Altersbedingte Makuladegeneration

Die Makuladegeneration ist die häufigste Ursache für eine Erblindung in der westlichen Welt.

Es handelt sich um eine allmähliche Schädigung der Netzhautmitte (Makula), deren Grundlage ein nicht funktionierendes System der Entsorgung von Abfallstoffen der Sehzellen ist. Die Erkrankung tritt meistens im höheren Lebensalter auf, sodass man hier von einer altersbezogenen Makuladegeneration (AMD) spricht.
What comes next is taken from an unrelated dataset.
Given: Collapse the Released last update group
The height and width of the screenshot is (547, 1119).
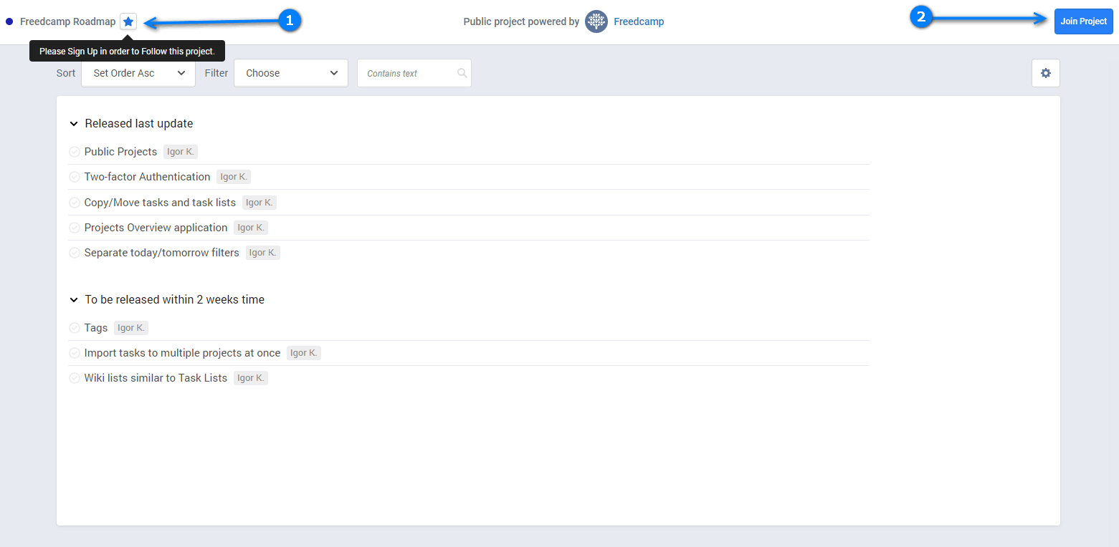Looking at the screenshot, I should (74, 124).
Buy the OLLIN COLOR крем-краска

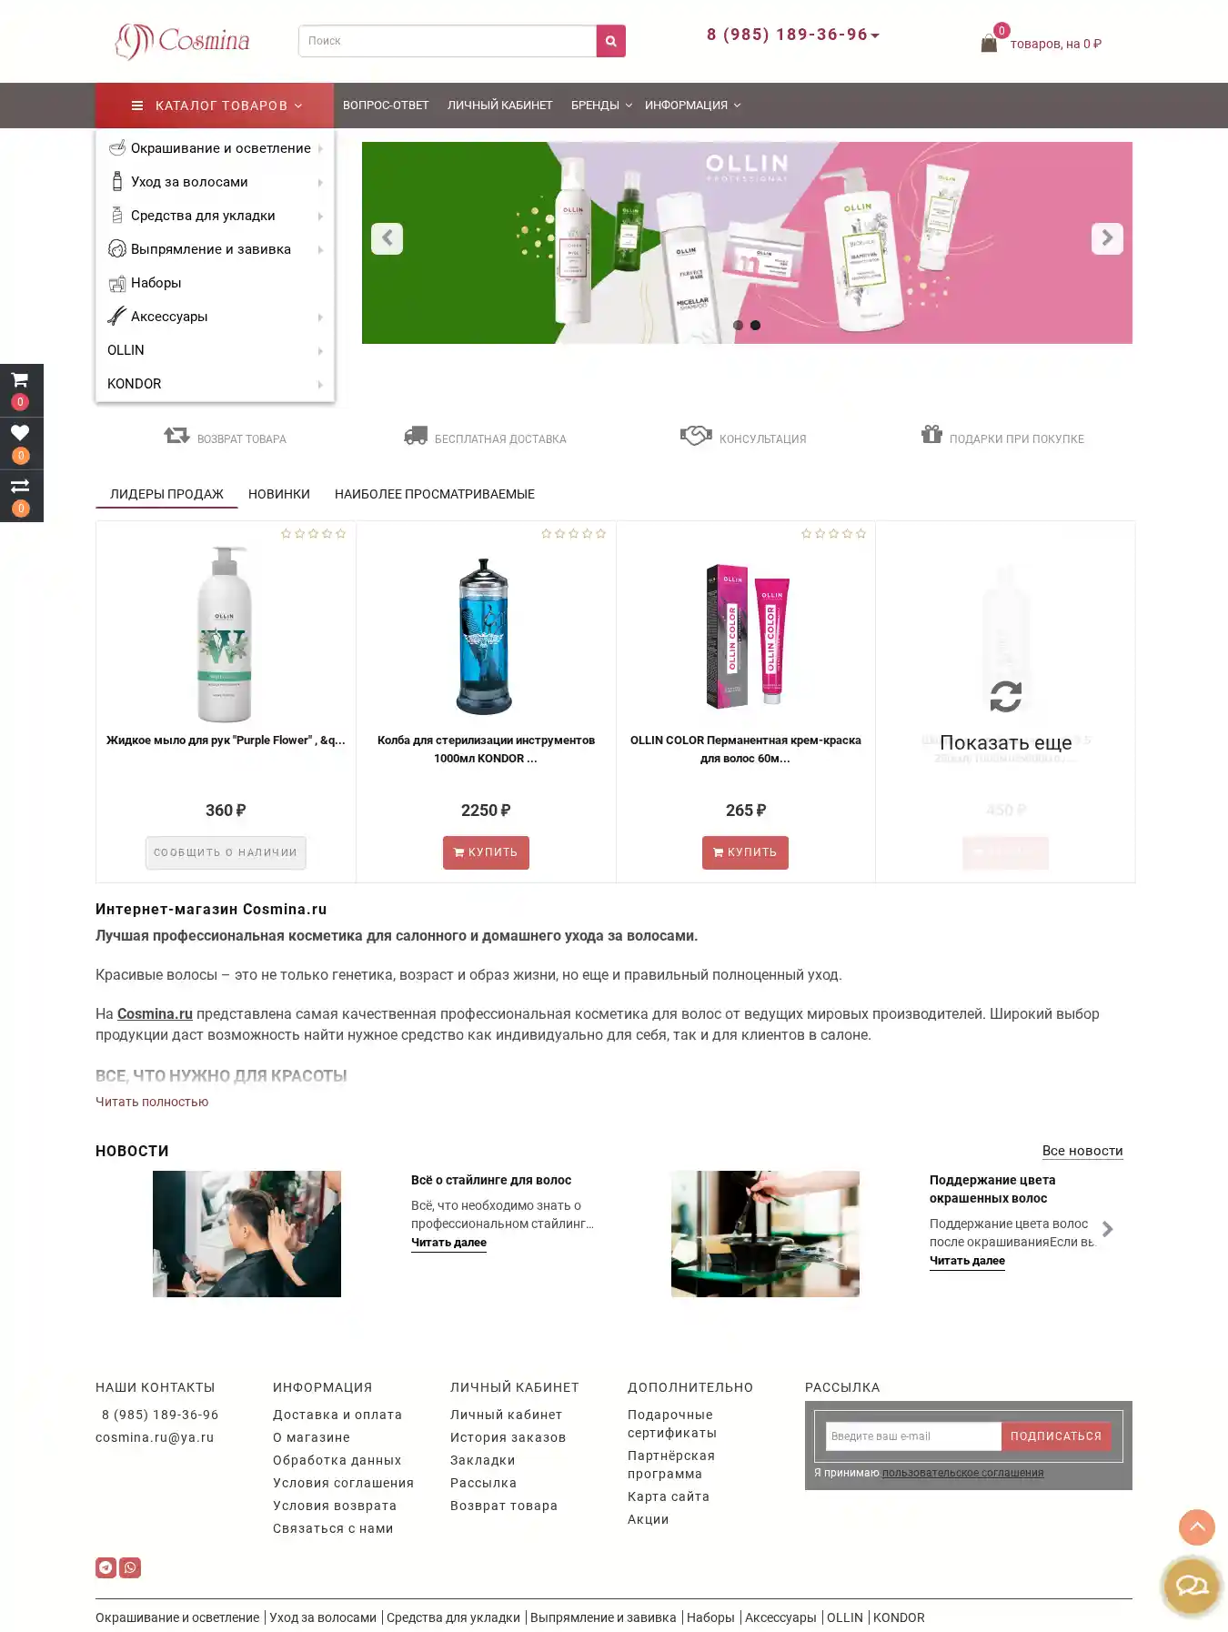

Es gibt zwei große Gruppen der Makuladegeneration: die feuchte (exsudative) Makuladegeneration und die trockene (nicht exsudative) Makuladegeneration. Beiden gemeinsam ist, dass der Verlauf allmählich einsetzt, die Erkrankung zeitlebens verläuft und somit eine “Heilung” nicht möglich ist.

Dr. Fröhlich

Die “trockene” Form kann in die “feuchte” übergehen. Dabei bilden sich unter der Netzhaut und/oder dem Pigmentepithel Flüssigkeiten und Gefäßmembranen, die zur Blutung neigen.

Die aktuell eingetretene Verschlechterung des Befundes und der Sehschärfe muss zunächst genauestens untersucht und lokalisiert werden. Hierzu werden eine Angiographie der Netzhautgefäße und eine computergesteuerte Netzhautvermessung (OCT) angefertigt.